Mark Manders’ Cose in corso is currently on display at Collezione Maramotti until 28 September. Cose in corso is the title that the artist has given to the project made for Collezione Maramotti, thus demonstrating its continuity with the tenets of his creative process.  The mise–en scène of this large installation uses objects which are already present in other works (bathtub, chairs, the unfinished body laid out on the wood plank resting on the chair), which are here contextualized differently. The installation rests on the floor made of iron tiles which create a virtual environment inscribed onto the exhibition space. The outcome is the creation of a stage representation which – as indicated by Manders himself – may hold a “conceptual potential narrative in a total frozen theatre.”

Here a short interview with the artist:

It took you four years to realize Isolated Bathroom/Composition with four colors. It was a really long process, I’d imagine not only for practical reasons. Can you elaborate on why it took so long? 

I really like the doubting period in the process of making a work. I don’t see this doubting as something problematic. I think it is a great and important tool for an artist. I like to think of many possible solutions to solve problems in a work and many times these solutions don’t work out for the piece I’m working on but instead they give birth of other works. My studio, like language, is a big machine.

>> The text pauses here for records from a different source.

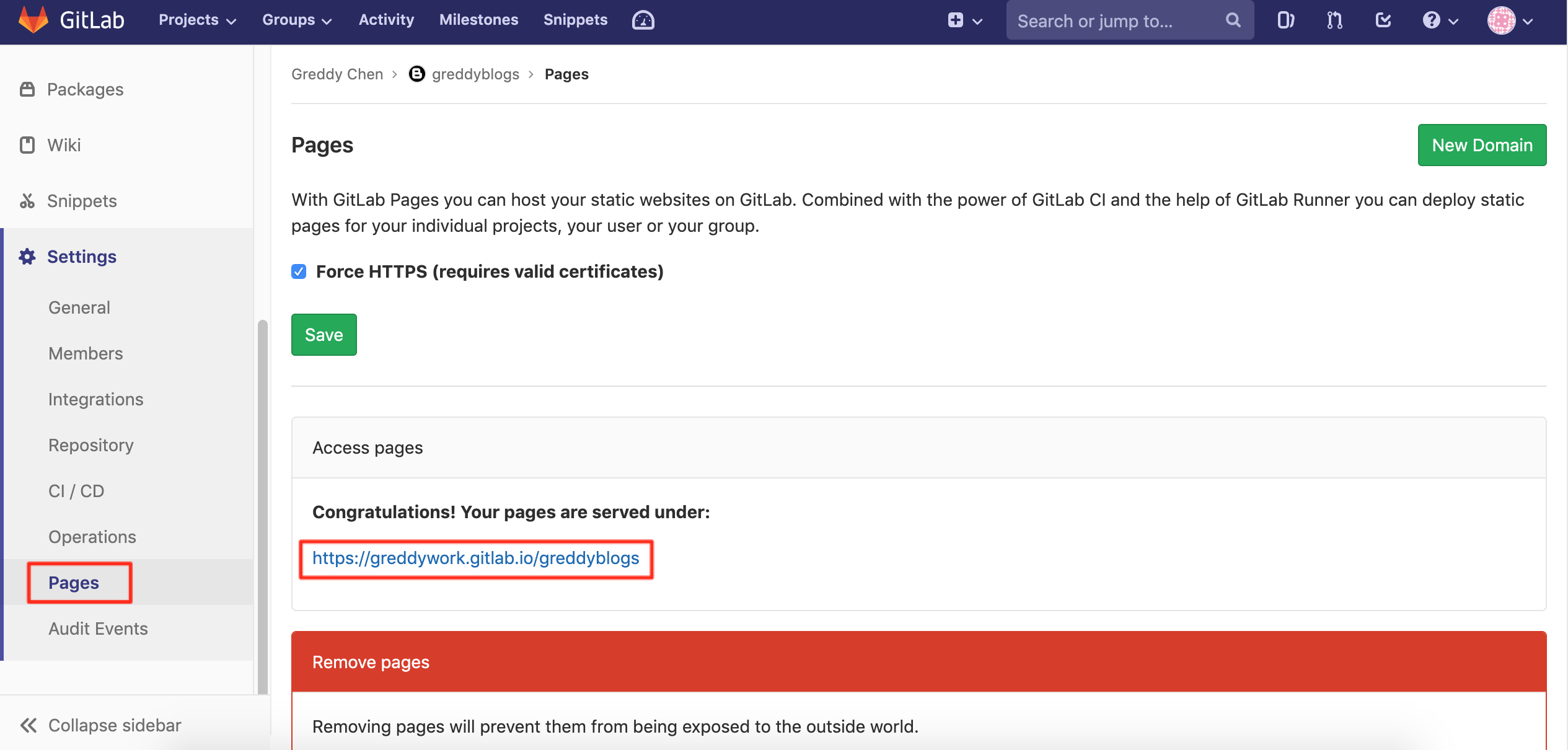Open the plus new-item dropdown
Image resolution: width=1568 pixels, height=750 pixels.
(x=964, y=20)
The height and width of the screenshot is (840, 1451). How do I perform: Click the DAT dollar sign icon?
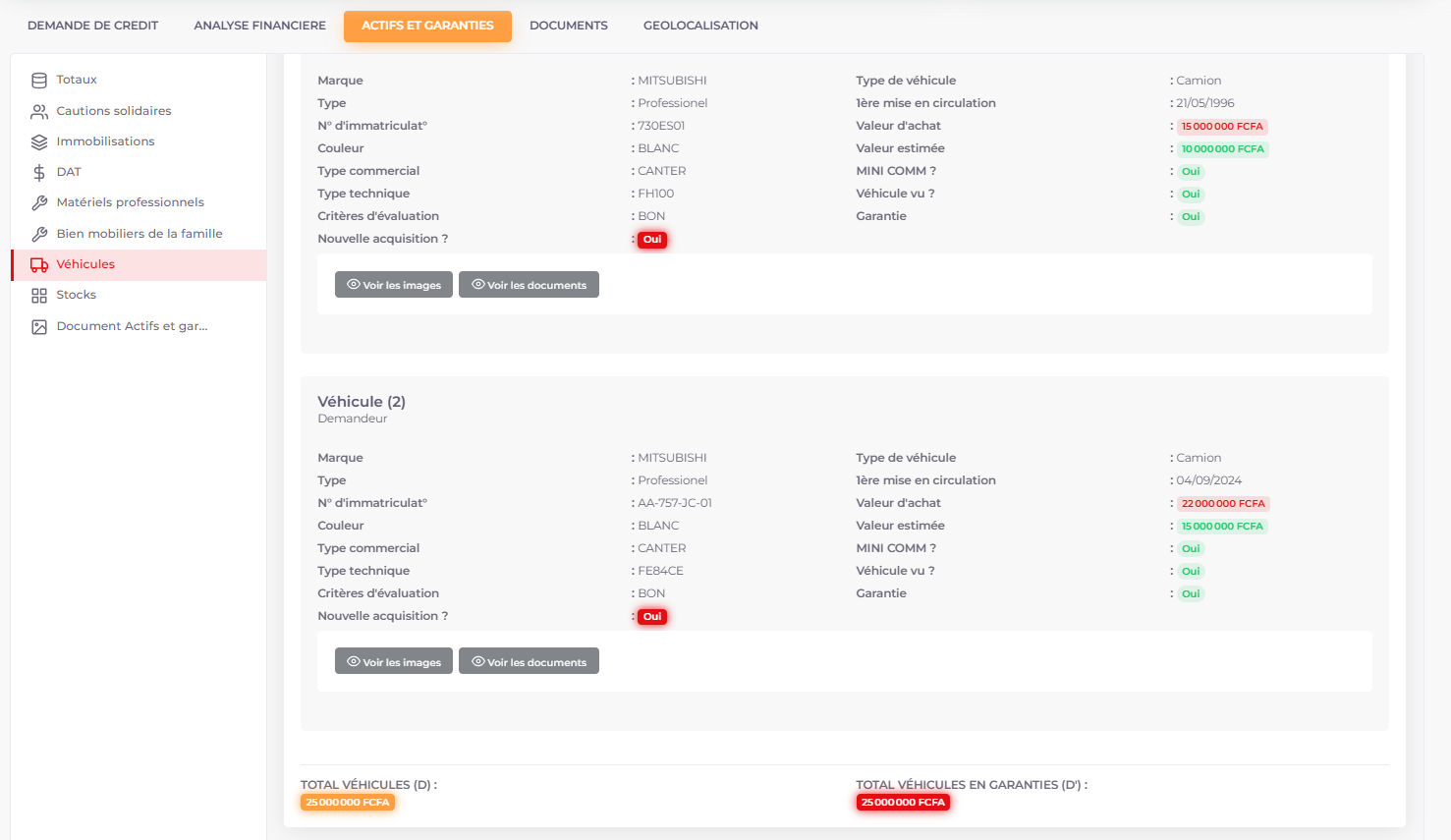(x=39, y=173)
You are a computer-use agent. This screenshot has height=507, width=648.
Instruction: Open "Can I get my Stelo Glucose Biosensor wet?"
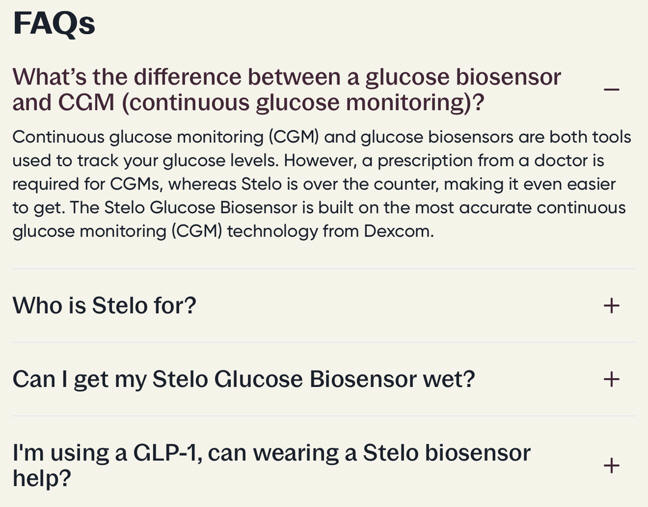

So it ‘s not only for practical reasons why it can take so long to finish a work. I also only work on a piece when I want to and when I have the desire to finish it.

How does time relate to your work?

All the works I have made seem to have just left behind by the person who made them. They are frozen objects in arrested rooms. It is fantastic to grow older and I try to freeze as many thoughts as possible in the best possible way.

You have often mentioned De Chirico, both in regards to the work shown at Collezione Maramotti and to others. Do you consider Isolated Bathroom/Composition to be a composition, albeit three-dimensional, more of a painterly or sculptural nature?

I just have this deep fascination for painting and I want to make works that are as silent as a painting. In my previous works you could step into the rooms but in this work you really look from the outside in a room. For me it is a three dimensional painting.

Inhabited for a Survey (First Floor Plan from Self-Portrait as a Building), from 1986, is one of your earliest works, based (like many others to follow) on the idea of self-portrait. What is it about this idea that fascinates you?

Making a self-portait is for me something very fundamental. When you write a book it is for me very logical to write it in first-person. So when I decided to start working on a fictional building it needed a fictional inhabitant. It was logical to give him the the same name as me. It is a fictional self-portrait, a selfportrait in the form of a building. It is a kind of 3 dimensional book. I am very interested in thinking and that humans can create objects and can project thoughts into things.

You’re one of the few artists who runs a proper publishing house (Roma Publications). Can you tell us what kindled your passion for books, and when?

A book is a great space to project thoughts into. The great thing about a book is that it is a space that you can put away and visit whenever you want. We like to make books that really feel like things or objects. What really fascinates me about making artist books is the way they relate to time. The way the pages relate to each other in sequence can be like a kind of architecture.